年金制度では、原則として「一人一年金」が基本です。65歳以降に老齢年金の繰下げ待機をしている最中に、配偶者が亡くなり「遺族年金」を受け取る権利が発生した場合、あるいは自身が障害状態になり「障害年金」の受給権が発生した場合などは、その権利が発生した時点で増額率のカウントがストップしてしまいます。
山本さんの場合、奥様が亡くなった時点で「遺族年金」の受給権が発生しました。実際には遺族年金の手続きをしていなくても、「権利が発生した」という事実をもって、老齢年金の増額計算はそこで打ち切られます。その後70歳まで受給を我慢していても、増額率は1%も増えていなかったのです。
厚生労働省『令和5年度 厚生年金保険・国民年金事業の概況』によると、遺族厚生年金の受給権者は約617万人。

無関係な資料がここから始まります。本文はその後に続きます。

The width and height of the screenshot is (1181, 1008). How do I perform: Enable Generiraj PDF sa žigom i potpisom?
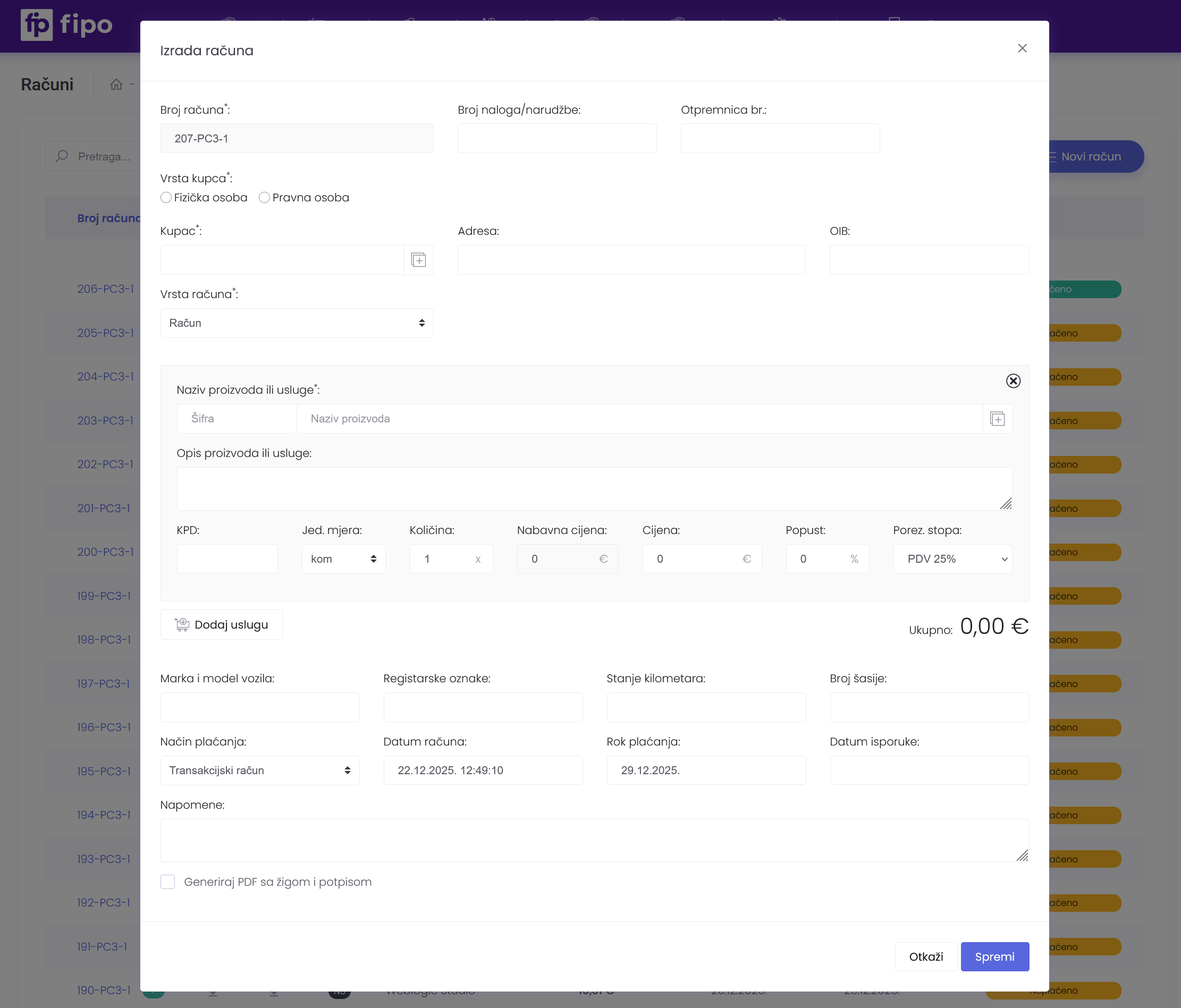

高齢期において、配偶者との死別や自身の病気といったライフイベントは、決して珍しいことではありません。
繰下げ受給は「長生きすればするほどお得」というメリットが強調されがちですが、そこには「健康で、かつ家族構成に変化がないこと」という前提条件が隠れています。
日本の年金制度は「申請主義」であり、個人の生活の変化に合わせて自動的に最適な受給方法を教えてくれるわけではありません。老後の生活設計の際には年金事務所へ相談に行くこと。それが、山本さんのような「取り返しのつかない事実」に直面することを防ぐ自衛策となります。